• WORK ORDER 1: In the Hugo Suárez profile, which club did he play for on loan in 2008?
• WORK ORDER 2: Write a continuation of the Hugo Suárez profile, starting right after its final line.

• STUDY TEXT:
....
Hugo Suárez

Personal information
- Full name: Hugo Suárez Vaca
- Date of birth: February 7, 1982 (age 43)
- Place of birth: Santa Cruz de la Sierra, Bolivia
- Height: 1.81 m (5 ft 11 in)
- Position(s): Goalkeeper

Youth career
- 1994–2000: Tahuichi Academy

Senior career*
- Years: Team / Apps / (Gls)
- 2001–2002: Real Santa Cruz / 0 / (0)
- 2004–2009: Wilstermann / 125 / (6)
- 2008: → Real Potosí (loan) / 31 / (0)
- 2010–2012: Oriente Petrolero / 47 / (1)
- 2012–2014: Wilstermann / 59 / (3)
- 2014–2018: Blooming / 121 / (1)
- 2019–2020: Wilstermann / 6 / (0)

International career^{‡}
- 2001: Bolivia U-20 / 6 / (0)
- 2006–2014: Bolivia / 13 / (0)
....
• PROVIDED RECORDS:

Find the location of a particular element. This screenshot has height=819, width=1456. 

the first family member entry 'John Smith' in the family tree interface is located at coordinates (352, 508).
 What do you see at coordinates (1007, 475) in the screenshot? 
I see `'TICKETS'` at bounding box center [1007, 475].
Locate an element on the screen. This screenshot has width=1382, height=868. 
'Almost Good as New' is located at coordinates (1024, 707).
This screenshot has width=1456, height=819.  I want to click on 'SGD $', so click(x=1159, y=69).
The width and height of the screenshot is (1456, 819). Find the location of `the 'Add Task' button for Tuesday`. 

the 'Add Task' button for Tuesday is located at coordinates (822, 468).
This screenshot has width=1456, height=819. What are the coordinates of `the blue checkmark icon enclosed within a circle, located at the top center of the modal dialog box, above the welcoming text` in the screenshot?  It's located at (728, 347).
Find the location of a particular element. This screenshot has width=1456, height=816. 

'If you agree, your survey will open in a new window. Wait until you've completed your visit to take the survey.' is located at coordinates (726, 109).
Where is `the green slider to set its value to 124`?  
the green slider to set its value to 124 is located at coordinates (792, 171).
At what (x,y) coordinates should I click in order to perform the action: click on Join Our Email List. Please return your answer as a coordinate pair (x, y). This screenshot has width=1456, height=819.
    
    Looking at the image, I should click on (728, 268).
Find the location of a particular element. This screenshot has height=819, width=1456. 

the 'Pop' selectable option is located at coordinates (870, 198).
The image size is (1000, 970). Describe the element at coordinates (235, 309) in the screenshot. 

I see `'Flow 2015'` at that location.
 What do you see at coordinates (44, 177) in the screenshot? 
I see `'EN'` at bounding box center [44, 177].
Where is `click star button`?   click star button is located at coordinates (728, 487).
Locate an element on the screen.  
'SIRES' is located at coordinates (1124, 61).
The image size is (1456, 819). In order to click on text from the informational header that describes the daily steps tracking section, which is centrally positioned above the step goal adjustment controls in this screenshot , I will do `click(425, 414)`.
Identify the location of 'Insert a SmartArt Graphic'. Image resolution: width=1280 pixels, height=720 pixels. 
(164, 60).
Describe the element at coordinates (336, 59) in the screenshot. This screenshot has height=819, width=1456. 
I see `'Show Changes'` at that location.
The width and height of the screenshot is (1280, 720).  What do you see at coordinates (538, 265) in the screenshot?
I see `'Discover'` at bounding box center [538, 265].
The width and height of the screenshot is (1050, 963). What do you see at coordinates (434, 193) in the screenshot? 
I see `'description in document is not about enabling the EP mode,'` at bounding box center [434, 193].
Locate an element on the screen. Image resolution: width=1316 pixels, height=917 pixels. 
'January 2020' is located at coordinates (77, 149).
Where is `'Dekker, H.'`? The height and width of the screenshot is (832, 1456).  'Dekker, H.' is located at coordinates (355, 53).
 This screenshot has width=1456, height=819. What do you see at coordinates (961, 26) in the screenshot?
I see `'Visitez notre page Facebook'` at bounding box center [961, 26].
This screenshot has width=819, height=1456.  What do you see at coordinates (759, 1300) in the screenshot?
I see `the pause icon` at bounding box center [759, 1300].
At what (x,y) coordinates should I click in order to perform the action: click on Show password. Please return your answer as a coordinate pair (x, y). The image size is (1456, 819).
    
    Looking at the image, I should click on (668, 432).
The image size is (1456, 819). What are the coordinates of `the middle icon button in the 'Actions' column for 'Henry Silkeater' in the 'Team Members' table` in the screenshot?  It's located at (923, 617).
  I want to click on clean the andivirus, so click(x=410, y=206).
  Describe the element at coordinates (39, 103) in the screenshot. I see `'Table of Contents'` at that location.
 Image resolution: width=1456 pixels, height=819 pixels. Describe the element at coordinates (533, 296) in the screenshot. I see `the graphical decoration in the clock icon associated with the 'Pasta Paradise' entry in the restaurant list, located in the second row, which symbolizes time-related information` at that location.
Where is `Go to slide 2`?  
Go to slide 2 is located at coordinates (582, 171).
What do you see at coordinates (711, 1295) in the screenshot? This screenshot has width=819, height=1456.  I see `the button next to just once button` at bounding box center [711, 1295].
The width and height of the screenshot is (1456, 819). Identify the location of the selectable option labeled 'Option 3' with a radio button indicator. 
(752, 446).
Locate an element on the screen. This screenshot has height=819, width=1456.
....
• EXERCISE RESULT 1: Real Potosí

• EXERCISE RESULT 2:
= Hugo Suárez =

Bolivian footballer (born 1982)

Hugo Suárez Vaca (born February 7, 1982, in Santa Cruz de la Sierra) is a Bolivian footballer who plays goalkeeper for Wilstermann in the Liga de Fútbol Profesional Boliviano.

During his professional career he also played for Real Santa Cruz, Wilstermann in three periods, Real Potosí and Oriente Petrolero.

He has been capped for the Bolivia national team 13 times.